Este foi,
talvez, um dos livros de que mais gostei em 2018. Descobri-o através de um blog
literário (Ler-te) a que fui parar por acaso - muito antes de pensar em escrever estas
linhas - e a partir daí percebi que a melhor forma de encontrar novos livros e
autores passaria mais pela esfera virtual, do que por assediar amigos e
conhecidos para que me dissessem o que estão a ler (ou o que tinham lido
recentemente que mais gostassem) ou por me sujeitar à ditadura dos escaparates,
onde um livro com uma dúzia de meses já não é novidade e fica relegado para o
fundo das prateleiras, ofuscado pelos autores sensação do momento, que se valem
muito mais da qualidade do marketing, do que do seu conteúdo.
Esta é a noite mais triste, porque me vou embora e não volto mais. Amanhã de manhã, quando a mulher com quem vivo há seis anos for de bicicleta para o trabalho e os nossos filhos forem jogar a bola no parque, porei algumas coisas num saco de viagem, sairei discretamente de casa, na esperança de que ninguém me veja, e apanharei o metro para casa de Víctor. Aí, e por tempo indeterminado, dormirei no chão do quarto minúsculo que ele gentilmente me ofereceu, ao lado da cozinha.
Assim
começa a história. É um livro relativamente pequeno (115 páginas), mas
carregado de intensidade, de significado em muito do que ali se escreve e
analisa.

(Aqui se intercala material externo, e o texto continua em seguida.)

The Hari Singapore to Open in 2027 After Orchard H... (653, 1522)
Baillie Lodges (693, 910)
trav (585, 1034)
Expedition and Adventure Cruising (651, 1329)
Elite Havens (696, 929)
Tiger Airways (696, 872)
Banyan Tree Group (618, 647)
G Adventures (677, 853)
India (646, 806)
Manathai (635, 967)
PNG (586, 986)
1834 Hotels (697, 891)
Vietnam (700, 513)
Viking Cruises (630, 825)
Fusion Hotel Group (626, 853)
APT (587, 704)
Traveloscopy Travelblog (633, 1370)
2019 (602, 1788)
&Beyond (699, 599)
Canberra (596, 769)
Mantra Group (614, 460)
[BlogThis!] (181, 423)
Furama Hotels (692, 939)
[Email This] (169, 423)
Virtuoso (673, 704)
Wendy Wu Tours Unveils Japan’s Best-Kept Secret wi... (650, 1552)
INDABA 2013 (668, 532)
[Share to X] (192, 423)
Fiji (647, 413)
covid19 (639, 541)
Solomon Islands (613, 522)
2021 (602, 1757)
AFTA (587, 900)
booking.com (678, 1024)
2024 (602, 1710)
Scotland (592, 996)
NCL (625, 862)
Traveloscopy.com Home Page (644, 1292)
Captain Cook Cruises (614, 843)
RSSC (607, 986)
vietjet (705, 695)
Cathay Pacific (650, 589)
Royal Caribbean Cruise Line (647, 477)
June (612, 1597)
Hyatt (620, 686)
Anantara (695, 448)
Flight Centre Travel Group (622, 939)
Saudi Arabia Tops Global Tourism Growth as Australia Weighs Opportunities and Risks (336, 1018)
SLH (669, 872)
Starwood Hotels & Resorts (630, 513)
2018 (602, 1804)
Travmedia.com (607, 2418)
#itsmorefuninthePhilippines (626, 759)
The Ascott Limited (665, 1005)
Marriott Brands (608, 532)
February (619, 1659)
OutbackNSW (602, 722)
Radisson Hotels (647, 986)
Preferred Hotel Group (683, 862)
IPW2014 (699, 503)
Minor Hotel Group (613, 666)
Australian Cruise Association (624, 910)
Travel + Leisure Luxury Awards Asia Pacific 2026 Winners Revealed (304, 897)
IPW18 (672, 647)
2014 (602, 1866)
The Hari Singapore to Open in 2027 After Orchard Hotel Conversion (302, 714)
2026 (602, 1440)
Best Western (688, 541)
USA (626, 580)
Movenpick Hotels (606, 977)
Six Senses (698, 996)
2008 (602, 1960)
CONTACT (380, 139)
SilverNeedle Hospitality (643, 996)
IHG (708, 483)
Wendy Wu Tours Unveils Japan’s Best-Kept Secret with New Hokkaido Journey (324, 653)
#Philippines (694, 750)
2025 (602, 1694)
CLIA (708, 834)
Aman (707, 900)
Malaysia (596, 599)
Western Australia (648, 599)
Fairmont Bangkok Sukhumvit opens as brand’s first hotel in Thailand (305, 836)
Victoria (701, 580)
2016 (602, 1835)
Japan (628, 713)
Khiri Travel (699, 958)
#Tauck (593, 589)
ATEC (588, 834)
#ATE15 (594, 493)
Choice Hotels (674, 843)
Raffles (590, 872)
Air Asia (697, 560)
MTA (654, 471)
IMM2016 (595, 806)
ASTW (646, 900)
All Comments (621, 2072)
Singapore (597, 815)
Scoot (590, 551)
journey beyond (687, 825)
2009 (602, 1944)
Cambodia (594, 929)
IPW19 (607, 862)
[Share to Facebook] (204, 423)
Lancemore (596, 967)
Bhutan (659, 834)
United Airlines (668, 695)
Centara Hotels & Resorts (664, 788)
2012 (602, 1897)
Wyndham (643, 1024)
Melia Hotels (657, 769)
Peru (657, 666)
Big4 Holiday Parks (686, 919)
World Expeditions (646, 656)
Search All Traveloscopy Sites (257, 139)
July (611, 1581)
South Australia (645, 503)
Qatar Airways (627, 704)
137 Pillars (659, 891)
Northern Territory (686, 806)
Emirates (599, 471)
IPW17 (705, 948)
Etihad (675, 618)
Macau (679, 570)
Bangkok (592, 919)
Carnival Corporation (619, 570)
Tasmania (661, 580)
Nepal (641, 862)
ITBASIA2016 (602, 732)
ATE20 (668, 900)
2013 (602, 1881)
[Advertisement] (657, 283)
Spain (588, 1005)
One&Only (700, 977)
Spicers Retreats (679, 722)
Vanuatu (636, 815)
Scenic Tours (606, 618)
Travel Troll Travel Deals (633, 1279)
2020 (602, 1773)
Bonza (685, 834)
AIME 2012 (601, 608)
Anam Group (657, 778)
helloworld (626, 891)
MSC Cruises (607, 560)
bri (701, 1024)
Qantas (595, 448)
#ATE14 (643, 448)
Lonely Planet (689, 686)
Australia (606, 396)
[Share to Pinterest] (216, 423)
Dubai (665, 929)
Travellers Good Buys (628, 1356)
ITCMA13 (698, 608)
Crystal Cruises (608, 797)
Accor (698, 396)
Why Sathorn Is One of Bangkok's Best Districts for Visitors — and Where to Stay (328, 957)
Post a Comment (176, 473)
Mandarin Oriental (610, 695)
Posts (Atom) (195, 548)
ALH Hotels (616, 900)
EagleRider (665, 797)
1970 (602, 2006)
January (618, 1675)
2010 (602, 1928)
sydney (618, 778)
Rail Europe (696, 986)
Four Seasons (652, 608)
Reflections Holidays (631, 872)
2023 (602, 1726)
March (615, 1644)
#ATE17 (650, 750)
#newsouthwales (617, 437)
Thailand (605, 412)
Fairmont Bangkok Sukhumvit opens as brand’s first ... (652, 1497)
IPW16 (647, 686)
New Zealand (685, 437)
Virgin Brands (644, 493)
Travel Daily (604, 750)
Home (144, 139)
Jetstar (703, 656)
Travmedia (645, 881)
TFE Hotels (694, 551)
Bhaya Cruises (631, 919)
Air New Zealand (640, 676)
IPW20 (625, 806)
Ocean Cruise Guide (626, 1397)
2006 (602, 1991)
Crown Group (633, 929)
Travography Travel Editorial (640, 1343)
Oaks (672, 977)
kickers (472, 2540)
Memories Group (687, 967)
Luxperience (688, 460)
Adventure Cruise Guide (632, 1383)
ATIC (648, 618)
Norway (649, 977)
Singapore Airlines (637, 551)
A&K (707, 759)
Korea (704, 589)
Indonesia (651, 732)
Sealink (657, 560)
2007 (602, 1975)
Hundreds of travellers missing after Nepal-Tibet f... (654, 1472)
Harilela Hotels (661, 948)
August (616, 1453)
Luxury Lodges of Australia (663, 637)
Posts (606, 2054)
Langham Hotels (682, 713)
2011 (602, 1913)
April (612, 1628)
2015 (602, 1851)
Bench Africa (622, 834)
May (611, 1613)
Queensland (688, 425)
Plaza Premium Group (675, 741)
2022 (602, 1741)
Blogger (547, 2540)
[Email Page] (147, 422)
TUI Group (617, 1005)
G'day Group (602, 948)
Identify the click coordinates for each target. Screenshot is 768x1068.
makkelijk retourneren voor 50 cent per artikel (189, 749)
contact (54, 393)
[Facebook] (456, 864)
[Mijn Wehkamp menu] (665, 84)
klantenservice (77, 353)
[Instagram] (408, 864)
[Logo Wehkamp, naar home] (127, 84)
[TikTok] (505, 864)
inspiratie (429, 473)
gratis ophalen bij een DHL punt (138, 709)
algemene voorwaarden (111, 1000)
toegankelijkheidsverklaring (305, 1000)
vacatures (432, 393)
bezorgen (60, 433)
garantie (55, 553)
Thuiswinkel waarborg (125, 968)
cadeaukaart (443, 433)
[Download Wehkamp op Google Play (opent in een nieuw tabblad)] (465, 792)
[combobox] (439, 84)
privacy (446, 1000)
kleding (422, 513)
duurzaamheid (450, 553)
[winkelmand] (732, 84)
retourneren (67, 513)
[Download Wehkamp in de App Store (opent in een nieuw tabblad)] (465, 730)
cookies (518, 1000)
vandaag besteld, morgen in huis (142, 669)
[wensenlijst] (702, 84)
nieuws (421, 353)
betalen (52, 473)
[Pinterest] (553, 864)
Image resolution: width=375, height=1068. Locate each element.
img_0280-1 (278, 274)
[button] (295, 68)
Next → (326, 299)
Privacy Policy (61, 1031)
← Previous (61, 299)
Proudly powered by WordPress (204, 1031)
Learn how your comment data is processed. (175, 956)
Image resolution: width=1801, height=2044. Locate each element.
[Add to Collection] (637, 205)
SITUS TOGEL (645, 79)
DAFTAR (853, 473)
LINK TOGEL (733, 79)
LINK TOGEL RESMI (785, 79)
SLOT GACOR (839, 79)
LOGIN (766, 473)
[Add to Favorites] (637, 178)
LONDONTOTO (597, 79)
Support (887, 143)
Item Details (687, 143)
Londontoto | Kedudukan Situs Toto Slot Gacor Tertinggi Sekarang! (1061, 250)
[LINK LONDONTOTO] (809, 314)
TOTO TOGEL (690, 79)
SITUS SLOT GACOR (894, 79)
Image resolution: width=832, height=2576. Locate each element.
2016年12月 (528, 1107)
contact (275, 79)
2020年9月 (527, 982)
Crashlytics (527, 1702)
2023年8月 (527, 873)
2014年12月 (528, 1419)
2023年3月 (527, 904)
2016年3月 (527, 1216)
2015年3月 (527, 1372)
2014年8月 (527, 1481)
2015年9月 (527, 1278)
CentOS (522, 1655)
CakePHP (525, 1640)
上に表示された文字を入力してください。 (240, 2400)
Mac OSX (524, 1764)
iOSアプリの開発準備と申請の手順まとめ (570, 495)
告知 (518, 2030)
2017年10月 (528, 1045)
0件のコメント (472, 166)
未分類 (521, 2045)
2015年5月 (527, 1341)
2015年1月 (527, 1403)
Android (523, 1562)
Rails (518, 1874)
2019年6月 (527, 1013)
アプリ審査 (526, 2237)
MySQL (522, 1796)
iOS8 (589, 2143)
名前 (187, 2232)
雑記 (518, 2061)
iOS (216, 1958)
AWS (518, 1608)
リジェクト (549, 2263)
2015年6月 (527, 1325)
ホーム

Não sei se terá algum cunho autobiográfico - pessoalmente parece-me
ter reflexões tão autênticas, tão genuínas que dificilmente terão saído de outra fonte que não o pensamento vívido, sentido na primeira
pessoa - mas trata-se de um retrato maravilhoso de um homem que faz
uma incursão pela sua vida - pessoal, relacional, emocional - enquanto pondera
as razões para sair ou ficar na relação em que se encontra.
Talvez devesse ficar impressionado com o facto de não me ter apegado às coisas, de me sentir suficientemente solto e livre para me ir embora amanhã. Mas estou livre para fazer o quê? De certeza que a liberdade suprema é escolher abdicar da liberdade em nome das obrigações que prendem uma pessoa à vida - envolver-se.
Conheço
poucas relações perfeitas - na verdade, as únicas que se aproximam desse
conceito terrível são aquelas que apenas conheço ao longe - pelo que há todo um
conjunto de lugares (dentro da relação e fora dela) mais ou menos comuns, mas
nem por isso menos complexos, que o autor percorre connosco ao longo da sua
minuciosa e aturada reflexão.
Esta noite, a minha emoção predominante é o medo do futuro. Sempre é melhor, por assim dizer, ter medo das coisas do que estar entediado com elas, e a vida sem amor é um longo tédio.
O tom é
todo ele bastante duro, por vezes amargo, cáustico - mas também é disso que a
vida é feita, e se pensarmos que podemos fugir disso, é melhor que nos
preparemos para toda uma vida em fuga - ao mesmo tempo que consegue ser cândido
e absolutamente surpreendente na forma como coloca e nos apresenta um conjunto
de questões sobre o tema, sobre a vida, sobre a sua vida muito particular.
Ser capaz de suportar a nossa própria mente, de esperar até que a tempestade interior de pensamentos intoleráveis se dissipe, deixando-nos a contemplar os destroços - é um estado de espírito invejável.
O livro
não termina como eu gostaria - não vou desencadear um spoiler alert,
pelo que me abstenho de comentar esta pequenina parte, trata-se de meia página,
não mais do que isso - mas todo ele é um deleite, ainda que por vezes incómodo
e doloroso.
Foi a minha avidez por mais vida que provocou tudo isto, e nós somos criaturas ávidas, um saco de desejos insistentes. O bom senso diz-nos que não precisamos de seguir todos os nossos impulsos, de conquistar todas as mulheres que nos agradem. Mas calculo que se possa andar atrás de algumas delas, sem nunca saber de antemão que maravilhas nos podem estar reservadas.